EXTRAIT DU DOCUMENT:
Lundi 30 décembre 2013 à 19:34
C’est l’été, il fait un temps superbe, soleil de neuf heures du matin, allons piquer une tête dans la rivière. On s’y voit déjà, ondulant dans le courant, le rêve.
Arrivé sur le ponton, c’est une autre affaire. On s’interroge. L’eau n’est-elle pas un peu froide ? Sauterai ? Sauterai pas ? Sauter oui, mais... Bon ! Rien n’est simple.
Les vrais articles viendront, mais, d’abord, pinaillons pour reculer un peu l’échéance.
- La troisième phase de l’existence de ce blog commence donc aujourd’hui. Mais pour dire quoi ?
Vous l’avez compris, il s’agit dans l’immédiat non pas de nager, mais de s’imaginer nageant bientôt. Tout ce qui suit est dit le plus sincèrement du monde, mais peut-être n’est-ce que du pipeau. Du blabla pour donner le change. La réalité prendra peut-être des formes imprévisibles.
D’abord, je reviens à ce blog, celui-ci, pas un autre, parce que quelque chose qu’il m’apportait me manque. A force de ratiociner dans son coin, on balbutie plus qu’on ne brouillonne, en attendant l’oeuvre parfaite qui promet énormément mais joue les coquettes.

DONNÉES FOURNIES:
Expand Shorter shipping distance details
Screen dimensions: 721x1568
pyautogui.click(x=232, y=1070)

--

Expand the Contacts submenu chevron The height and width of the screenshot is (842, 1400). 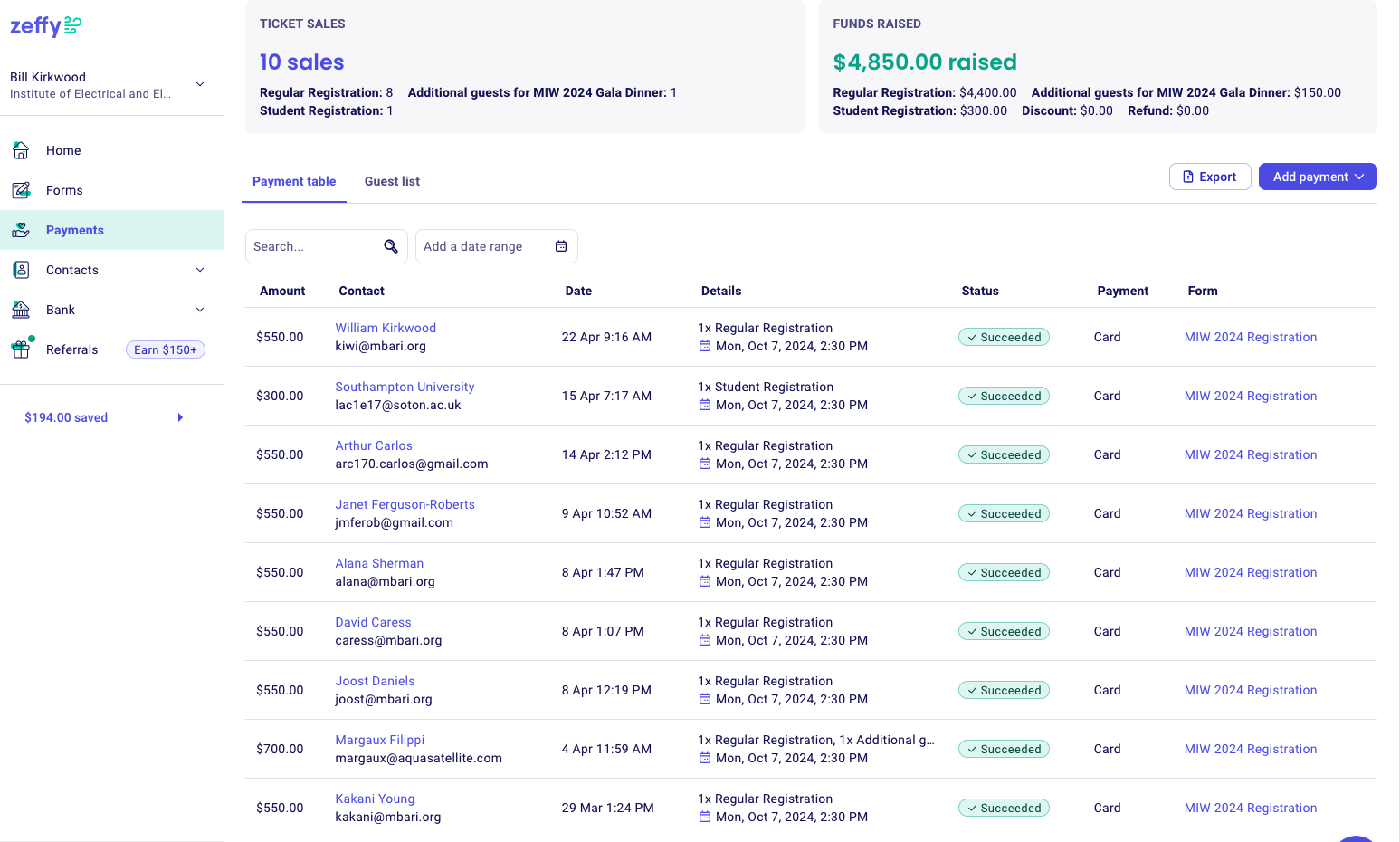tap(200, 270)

EXERCICES À TRAITER:
a) Indiquez si chacune des affirmations suivantes concorde avec le billet, par oui ou par non, en citant les mots du billet qui tranchent. (i) Le billet est daté d'un lundi. (ii) L'auteur revient à ce blog parce que quelque chose lui manque. (iii) Le billet annonce le début de la deuxième phase du blog.
b) Recopiez le passage du billet qui va de « Arrivé sur le » jusqu'à « Rien n’est simple. », en substituant « quai » à « ponton ».

RÉPONSES PAR EXERCICE:
a)
(i) Oui : « Lundi 30 décembre 2013 à 19:34 ».
(ii) Oui : « je reviens à ce blog, celui-ci, pas un autre, parce que quelque chose qu’il m’apportait me manque ».
(iii) Non : « La troisième phase de l’existence de ce blog commence donc aujourd’hui. »

b)
Arrivé sur le quai, c’est une autre affaire. On s’interroge. L’eau n’est-elle pas un peu froide ? Sauterai ? Sauterai pas ? Sauter oui, mais... Bon ! Rien n’est simple.